Der Hauptmann hielt sich mühelos aufrecht und feuerte mit allem, was er hatte, zurück. Die Wucht der Breitseite warf Peter in die Gurte, jedoch durch sorgfältige Bewegungen der Steuerknüppel konnte er den Fafnir auf den Beinen halten. Seine Tante hatte eine gut für den Stadtkampf geeignete Konfiguration gewählt. Die Ultra-Autokanone war auf kurze Distanz von vernichtender Schlagkraft. »So heimtückisch wie der Vater«, schrie sie ihn an. »Ihr alle beide!«
Das war ein Fehler - mitten im Feuergefecht zu reden. Irgendwo im Hinterkopf wusste Peter das. Er wusste auch, dass seine Tante genau den Fragen gefährlich nahe kam, mit denen er selbst rang, seit Morgan Kell ihn aus dem selbst gewählten Exil geholt hatte.

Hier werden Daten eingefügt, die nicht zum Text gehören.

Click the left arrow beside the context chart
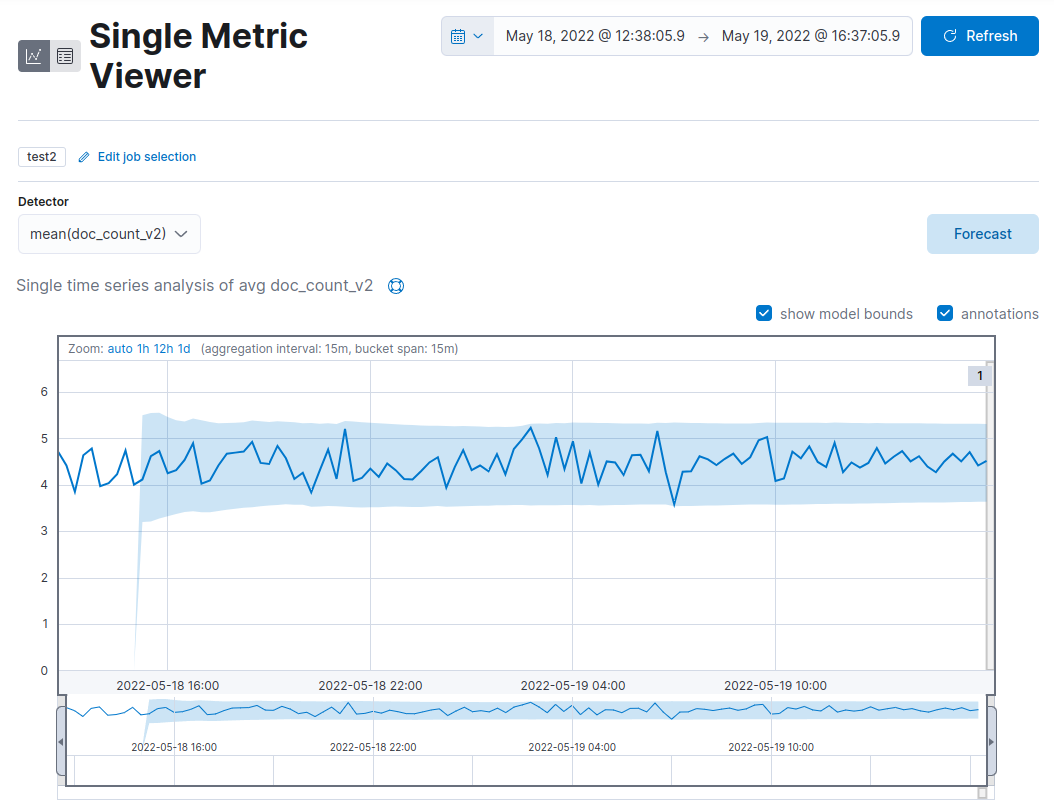The image size is (1054, 810). [61, 742]
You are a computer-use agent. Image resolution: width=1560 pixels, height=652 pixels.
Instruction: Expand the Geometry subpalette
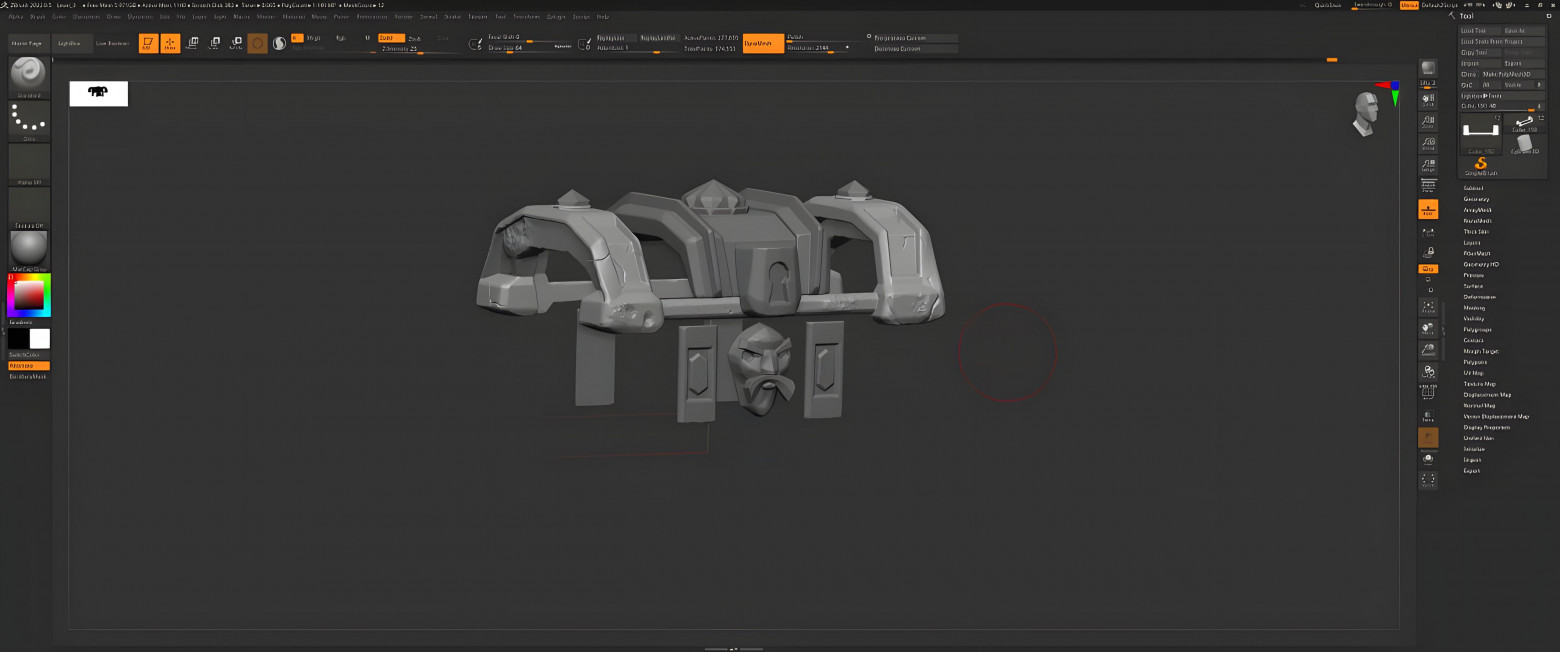tap(1478, 198)
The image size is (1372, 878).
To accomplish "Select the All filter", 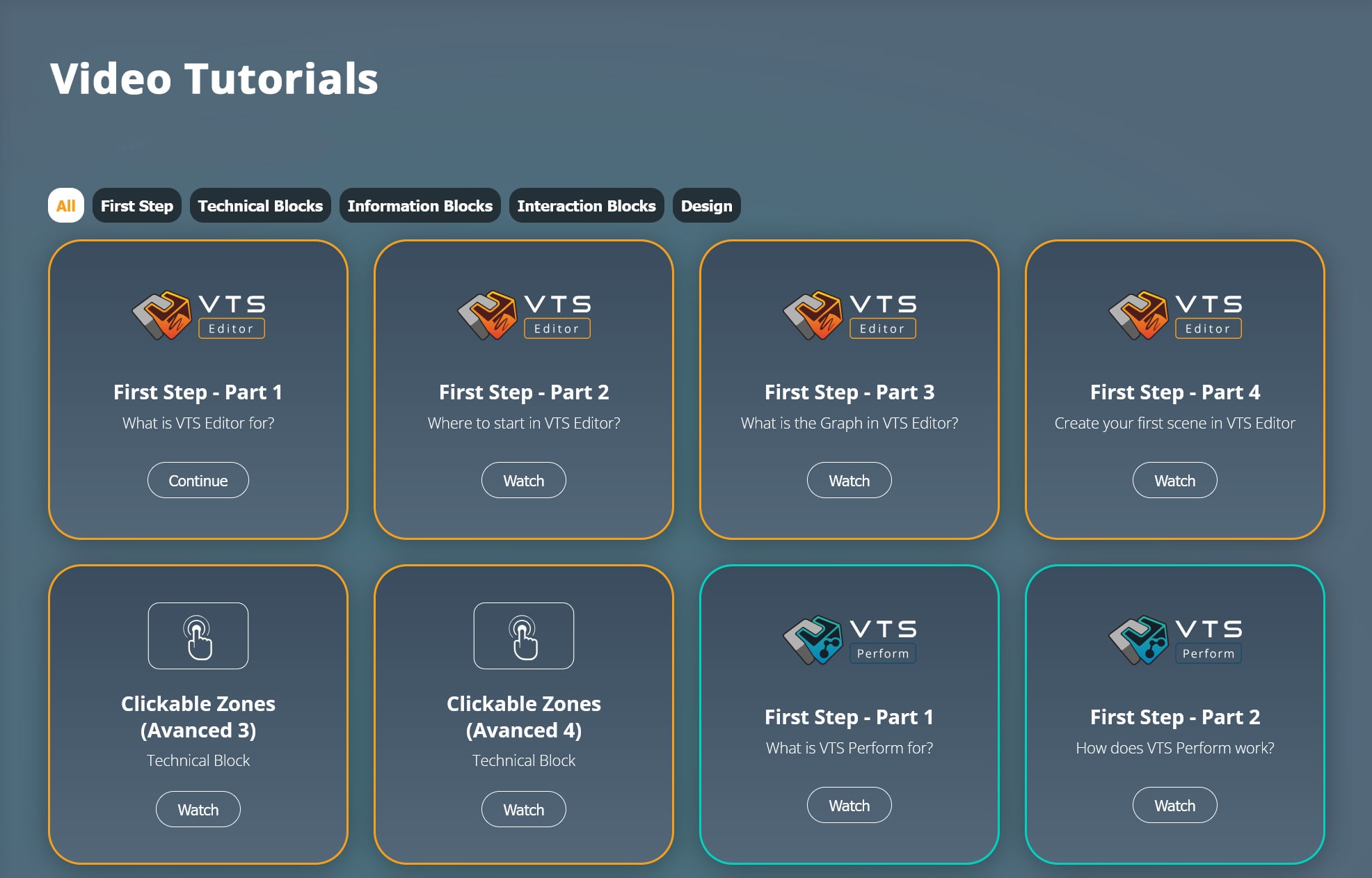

»Ich bin nicht mein Vater, und ich bin ganz sicher nicht mein Bruder«, flüsterte er und war sich nicht sicher, ob das Mikro es auffing. Er legte Laser und Gaussgeschütze auf den Hauptfeuerknopf und schlug seinerseits mit einer vollen Breitseite zurück. Der harte Rückstoß der schweren Gaussgeschütze schleuderte ihn mit Wucht in die Gurte, der Fafnir wurde nach hinten gegen eine Straßenlaterne geworfen, die unter dem Aufprall augenblicklich brach. Hätte eine Hauswand die überschwere Kampfmaschine nicht aufgehalten, wäre Peter mit dem Fafnir wahrscheinlich gestürzt. Das Donnern von berstendem Zement und Beton dröhnte durch die Kabine. »Und ich bin ebenso ein Steiner wie Katherine.« War er das wirklich? Falls sich Rolle und Rechte eines Menschen an seinen Taten orientierten, was hatte er tatsächlich getan, bevor er sich auf den Bürgerkrieg seines Bruders eingelassen hatte? Zugegebenermaßen hatte er versucht, weiteres Unheil zu vermeiden, doch es blieb eine Tatsache, dass er der Allianz schon einmal den Rücken gekehrt hatte.
Andererseits, was sagte das über Katherine, deren Handeln sie letztlich alle an diesen Punkt geführt hatte?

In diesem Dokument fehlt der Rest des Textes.